**What you are asked to do**
Reprint the whole of the data exactly.

**Records for this exercise**
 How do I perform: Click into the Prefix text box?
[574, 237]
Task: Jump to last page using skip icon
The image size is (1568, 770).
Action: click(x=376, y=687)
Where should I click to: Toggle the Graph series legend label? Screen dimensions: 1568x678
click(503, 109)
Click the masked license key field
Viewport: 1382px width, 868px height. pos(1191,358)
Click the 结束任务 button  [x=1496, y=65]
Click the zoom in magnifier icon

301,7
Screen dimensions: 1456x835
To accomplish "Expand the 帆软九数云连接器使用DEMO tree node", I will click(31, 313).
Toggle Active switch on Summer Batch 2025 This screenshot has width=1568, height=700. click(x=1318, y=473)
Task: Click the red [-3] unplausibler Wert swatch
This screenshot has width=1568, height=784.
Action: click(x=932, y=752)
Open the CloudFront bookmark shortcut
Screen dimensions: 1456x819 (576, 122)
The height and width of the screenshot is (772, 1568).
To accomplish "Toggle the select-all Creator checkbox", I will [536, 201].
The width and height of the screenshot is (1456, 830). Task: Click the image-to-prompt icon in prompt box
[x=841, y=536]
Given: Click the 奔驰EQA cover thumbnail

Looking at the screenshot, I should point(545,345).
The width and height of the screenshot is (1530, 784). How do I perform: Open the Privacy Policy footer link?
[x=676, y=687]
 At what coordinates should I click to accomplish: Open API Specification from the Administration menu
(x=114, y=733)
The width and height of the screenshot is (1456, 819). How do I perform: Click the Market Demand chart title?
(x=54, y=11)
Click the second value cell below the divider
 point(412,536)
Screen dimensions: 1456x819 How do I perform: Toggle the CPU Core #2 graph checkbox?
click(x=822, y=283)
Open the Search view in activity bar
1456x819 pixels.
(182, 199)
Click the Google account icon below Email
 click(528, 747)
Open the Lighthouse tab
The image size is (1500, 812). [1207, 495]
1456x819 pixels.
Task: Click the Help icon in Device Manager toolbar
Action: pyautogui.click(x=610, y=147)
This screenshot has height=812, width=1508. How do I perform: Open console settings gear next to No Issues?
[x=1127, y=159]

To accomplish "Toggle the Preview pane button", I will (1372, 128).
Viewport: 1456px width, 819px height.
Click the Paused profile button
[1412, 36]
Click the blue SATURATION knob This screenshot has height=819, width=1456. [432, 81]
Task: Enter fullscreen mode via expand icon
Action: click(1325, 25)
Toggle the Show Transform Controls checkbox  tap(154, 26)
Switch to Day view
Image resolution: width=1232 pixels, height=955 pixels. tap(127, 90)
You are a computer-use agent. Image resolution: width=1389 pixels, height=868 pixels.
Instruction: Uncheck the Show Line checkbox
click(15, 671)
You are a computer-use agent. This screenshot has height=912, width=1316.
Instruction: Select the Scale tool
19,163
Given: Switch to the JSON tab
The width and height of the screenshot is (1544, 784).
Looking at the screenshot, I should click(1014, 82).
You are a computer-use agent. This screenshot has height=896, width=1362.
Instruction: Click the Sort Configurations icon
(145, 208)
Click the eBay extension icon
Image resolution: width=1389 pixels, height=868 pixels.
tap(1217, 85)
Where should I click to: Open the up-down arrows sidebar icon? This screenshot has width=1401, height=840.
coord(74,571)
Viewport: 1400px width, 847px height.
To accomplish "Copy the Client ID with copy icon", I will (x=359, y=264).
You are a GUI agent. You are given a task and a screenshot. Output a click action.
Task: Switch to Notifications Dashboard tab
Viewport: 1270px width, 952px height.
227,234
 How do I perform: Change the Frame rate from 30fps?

**Result for this task**
 How do I perform: Click into the Prefix text box?
[574, 237]
Task: Jump to last page using skip icon
The image size is (1568, 770).
Action: click(x=376, y=687)
Where should I click to: Toggle the Graph series legend label? Screen dimensions: 1568x678
click(503, 109)
Click the masked license key field
Viewport: 1382px width, 868px height. pos(1191,358)
Click the 结束任务 button  [x=1496, y=65]
Click the zoom in magnifier icon

301,7
Screen dimensions: 1456x835
To accomplish "Expand the 帆软九数云连接器使用DEMO tree node", I will click(31, 313).
Toggle Active switch on Summer Batch 2025 This screenshot has width=1568, height=700. click(x=1318, y=473)
Task: Click the red [-3] unplausibler Wert swatch
This screenshot has width=1568, height=784.
Action: click(x=932, y=752)
Open the CloudFront bookmark shortcut
Screen dimensions: 1456x819 (576, 122)
The height and width of the screenshot is (772, 1568).
To accomplish "Toggle the select-all Creator checkbox", I will [536, 201].
The width and height of the screenshot is (1456, 830). Task: Click the image-to-prompt icon in prompt box
[x=841, y=536]
Given: Click the 奔驰EQA cover thumbnail

Looking at the screenshot, I should point(545,345).
The width and height of the screenshot is (1530, 784). How do I perform: Open the Privacy Policy footer link?
[x=676, y=687]
 At what coordinates should I click to accomplish: Open API Specification from the Administration menu
(x=114, y=733)
The width and height of the screenshot is (1456, 819). How do I perform: Click the Market Demand chart title?
(x=54, y=11)
Click the second value cell below the divider
 point(412,536)
Screen dimensions: 1456x819 How do I perform: Toggle the CPU Core #2 graph checkbox?
click(x=822, y=283)
Open the Search view in activity bar
1456x819 pixels.
(182, 199)
Click the Google account icon below Email
 click(528, 747)
Open the Lighthouse tab
The image size is (1500, 812). [1207, 495]
1456x819 pixels.
Task: Click the Help icon in Device Manager toolbar
Action: pyautogui.click(x=610, y=147)
This screenshot has height=812, width=1508. How do I perform: Open console settings gear next to No Issues?
[x=1127, y=159]

To accomplish "Toggle the Preview pane button", I will (1372, 128).
Viewport: 1456px width, 819px height.
Click the Paused profile button
[1412, 36]
Click the blue SATURATION knob This screenshot has height=819, width=1456. [432, 81]
Task: Enter fullscreen mode via expand icon
Action: click(1325, 25)
Toggle the Show Transform Controls checkbox  tap(154, 26)
Switch to Day view
Image resolution: width=1232 pixels, height=955 pixels. tap(127, 90)
You are a computer-use agent. Image resolution: width=1389 pixels, height=868 pixels.
Instruction: Uncheck the Show Line checkbox
click(15, 671)
You are a computer-use agent. This screenshot has height=912, width=1316.
Instruction: Select the Scale tool
19,163
Given: Switch to the JSON tab
The width and height of the screenshot is (1544, 784).
Looking at the screenshot, I should click(1014, 82).
You are a computer-use agent. This screenshot has height=896, width=1362.
Instruction: Click the Sort Configurations icon
(145, 208)
Click the eBay extension icon
Image resolution: width=1389 pixels, height=868 pixels.
tap(1217, 85)
Where should I click to: Open the up-down arrows sidebar icon? This screenshot has width=1401, height=840.
coord(74,571)
Viewport: 1400px width, 847px height.
To accomplish "Copy the Client ID with copy icon", I will (x=359, y=264).
You are a GUI agent. You are given a task and a screenshot. Output a click action.
Task: Switch to Notifications Dashboard tab
Viewport: 1270px width, 952px height.
227,234
 How do I perform: Change the Frame rate from 30fps?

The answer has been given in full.